TASK INSTRUCTIONS.
Below are some entries; write out each one of them exactly.

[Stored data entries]
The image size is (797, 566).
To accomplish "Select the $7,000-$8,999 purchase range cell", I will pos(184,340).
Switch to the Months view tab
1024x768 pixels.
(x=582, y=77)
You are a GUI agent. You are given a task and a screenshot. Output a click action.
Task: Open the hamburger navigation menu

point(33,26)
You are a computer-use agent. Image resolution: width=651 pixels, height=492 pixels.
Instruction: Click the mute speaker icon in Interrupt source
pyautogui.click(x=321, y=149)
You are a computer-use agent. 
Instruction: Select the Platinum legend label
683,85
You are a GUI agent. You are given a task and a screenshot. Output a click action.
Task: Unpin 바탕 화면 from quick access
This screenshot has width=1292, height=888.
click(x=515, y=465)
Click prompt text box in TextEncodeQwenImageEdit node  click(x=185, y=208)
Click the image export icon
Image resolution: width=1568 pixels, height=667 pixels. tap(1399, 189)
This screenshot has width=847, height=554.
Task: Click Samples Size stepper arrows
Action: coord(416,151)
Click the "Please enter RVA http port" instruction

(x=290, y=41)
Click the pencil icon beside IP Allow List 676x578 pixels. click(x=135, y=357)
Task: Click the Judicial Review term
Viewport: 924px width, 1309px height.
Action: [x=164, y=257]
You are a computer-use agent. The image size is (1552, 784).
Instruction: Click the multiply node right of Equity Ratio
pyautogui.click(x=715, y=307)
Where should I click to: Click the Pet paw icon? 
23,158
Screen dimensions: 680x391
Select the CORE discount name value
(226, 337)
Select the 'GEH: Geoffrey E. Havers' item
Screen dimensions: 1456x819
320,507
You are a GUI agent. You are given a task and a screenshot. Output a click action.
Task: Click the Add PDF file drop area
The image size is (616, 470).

WRITTEN SOLUTION.
The image size is (797, 566).
To accomplish "Select the $7,000-$8,999 purchase range cell", I will pos(184,340).
Switch to the Months view tab
1024x768 pixels.
(x=582, y=77)
You are a GUI agent. You are given a task and a screenshot. Output a click action.
Task: Open the hamburger navigation menu

point(33,26)
You are a computer-use agent. Image resolution: width=651 pixels, height=492 pixels.
Instruction: Click the mute speaker icon in Interrupt source
pyautogui.click(x=321, y=149)
You are a computer-use agent. 
Instruction: Select the Platinum legend label
683,85
You are a GUI agent. You are given a task and a screenshot. Output a click action.
Task: Unpin 바탕 화면 from quick access
This screenshot has width=1292, height=888.
click(x=515, y=465)
Click prompt text box in TextEncodeQwenImageEdit node  click(x=185, y=208)
Click the image export icon
Image resolution: width=1568 pixels, height=667 pixels. tap(1399, 189)
This screenshot has width=847, height=554.
Task: Click Samples Size stepper arrows
Action: coord(416,151)
Click the "Please enter RVA http port" instruction

(x=290, y=41)
Click the pencil icon beside IP Allow List 676x578 pixels. click(x=135, y=357)
Task: Click the Judicial Review term
Viewport: 924px width, 1309px height.
Action: [x=164, y=257]
You are a computer-use agent. The image size is (1552, 784).
Instruction: Click the multiply node right of Equity Ratio
pyautogui.click(x=715, y=307)
Where should I click to: Click the Pet paw icon? 
23,158
Screen dimensions: 680x391
Select the CORE discount name value
(226, 337)
Select the 'GEH: Geoffrey E. Havers' item
Screen dimensions: 1456x819
320,507
You are a GUI agent. You are given a task and a screenshot. Output a click action.
Task: Click the Add PDF file drop area
The image size is (616, 470).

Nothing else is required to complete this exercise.